Evidentemente ciò dimostra la grande adattabilità di questo killi, che trovo bello e robusto, a patto di effettuare regolari cambi d’acqua, del resto raccomandabili per tutti i pesci d’acquario nessuno escluso.

Attualmente sono residenti in un acquario di circa 20 litri, arredato con fondo, piante e legno di torbiera, un maschio e 4 paffute femmine che si dividono le sue attenzioni. Una piccola pompa-filtro, un riscaldatore da 50 W e una lampada neon da 8 W completano la dotazione della loro dimora, situata nel garage di casa, secondo i dettami della mia gentile consorte (o forse dovrei dire “dictat”). Per chi era al killi party, sono gli esemplari che ho portato in esposizione.

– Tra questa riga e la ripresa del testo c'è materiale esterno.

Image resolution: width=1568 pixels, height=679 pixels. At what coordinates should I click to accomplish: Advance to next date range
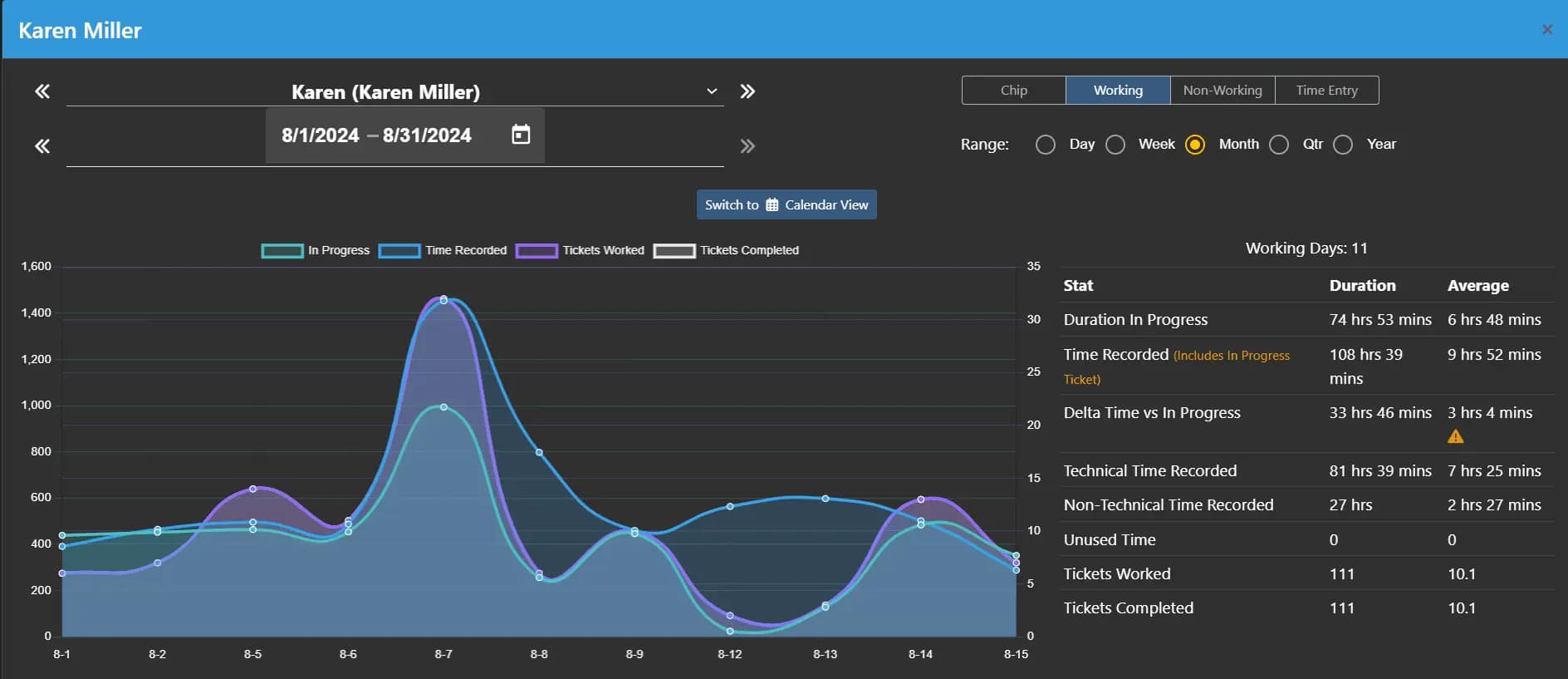pyautogui.click(x=747, y=146)
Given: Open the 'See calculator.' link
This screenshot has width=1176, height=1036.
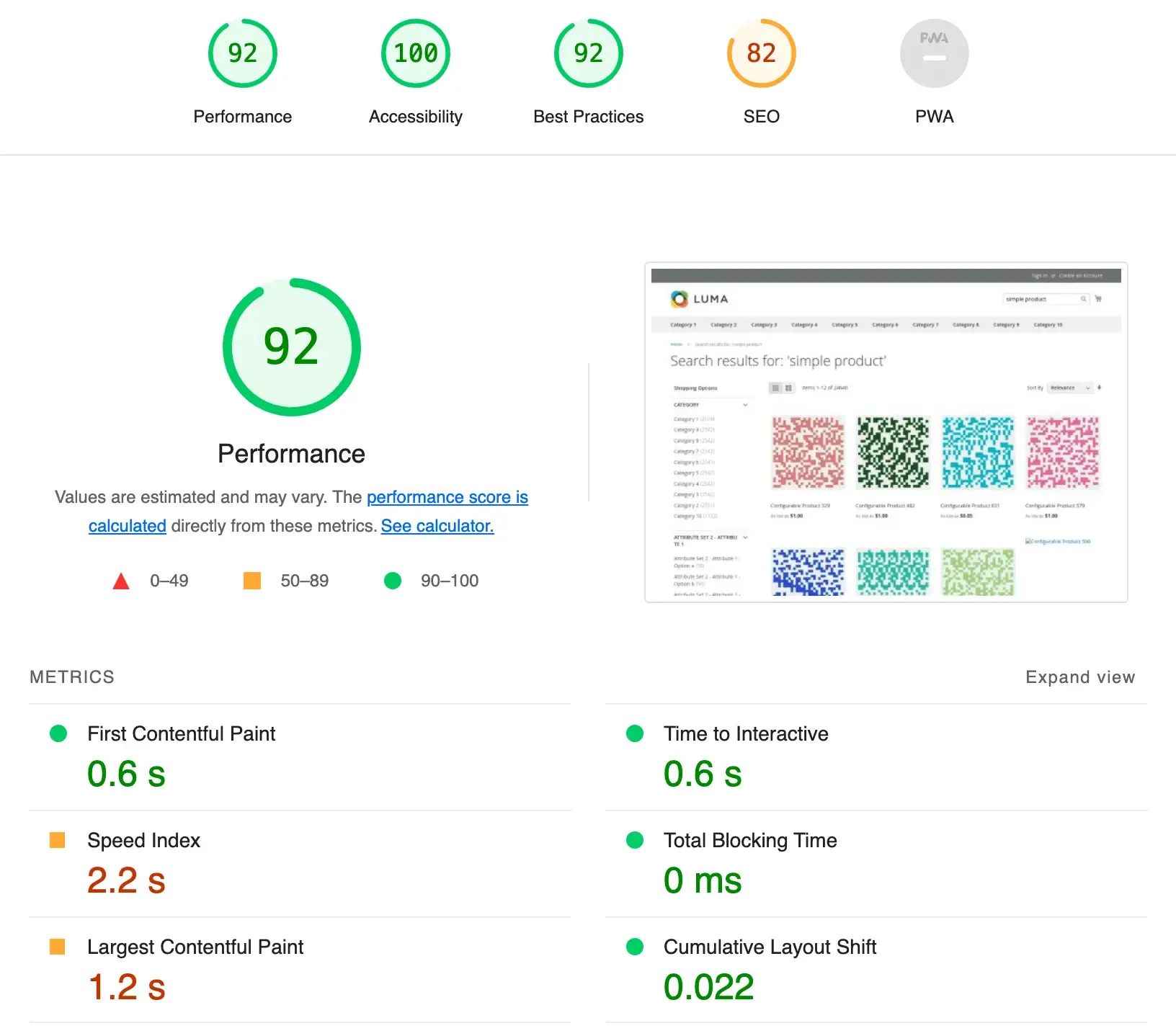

Sto ovviamente cercando di sfruttare al massimo l’attuale periodo di forma di questi pesci, e soprattutto delle femmine (essendo 4 a 1 hanno il tempo di crescere e nutrirsi adeguatamente perché non costantemente assillate dall’unico maschio), per raccogliere quante più uova è possibile, anche per distribuire eventualmente questo Notho, che a quanto mi risulta non è diffuso come meriterebbe.

Io sono ancora un principiante dei killi, ma mi sento comunque di consigliarlo a chi come me non ha grande esperienza, dato che con pochi semplici accorgimenti è facile allevarlo e portarlo alla riproduzione. Il maschio non è aggressivo come altri Notho e i pesci non sono affatto timidi, facendosi ammirare tranquillamente in tutta la loro bellezza.

I miei esemplari vengono nutriti due volte al giorno (quando posso) con enchitrei, naupli di artemia, artemie e chironomus congelati con aggiunta di alcune gocce di vitamine e, quando ho tempo, subiscono un settimanale cambio parziale d’acqua (20%). Qualche pizzico di sale (sufficiente a far andare fuori scala il mio conduttivimetro) come fattore di prevenzione completa il tutto.

Un ultima annotazione. Nel 1991 è stata effettuata un’altra cattura di esemplari selvatici, per cui è possibile trovare gli stessi pesci sotto il nome N. kirki loc. Chiuta MW 91/15. A questo punto sorge spontanea la domanda. Dato che sono esattamente gli stessi pesci (specie e località identiche) ma raccolti in periodi diversi, è lecito incrociarli, magari per rafforzare il patrimonio genetico dell’attuale popolazione, nell’hobby dal 1988?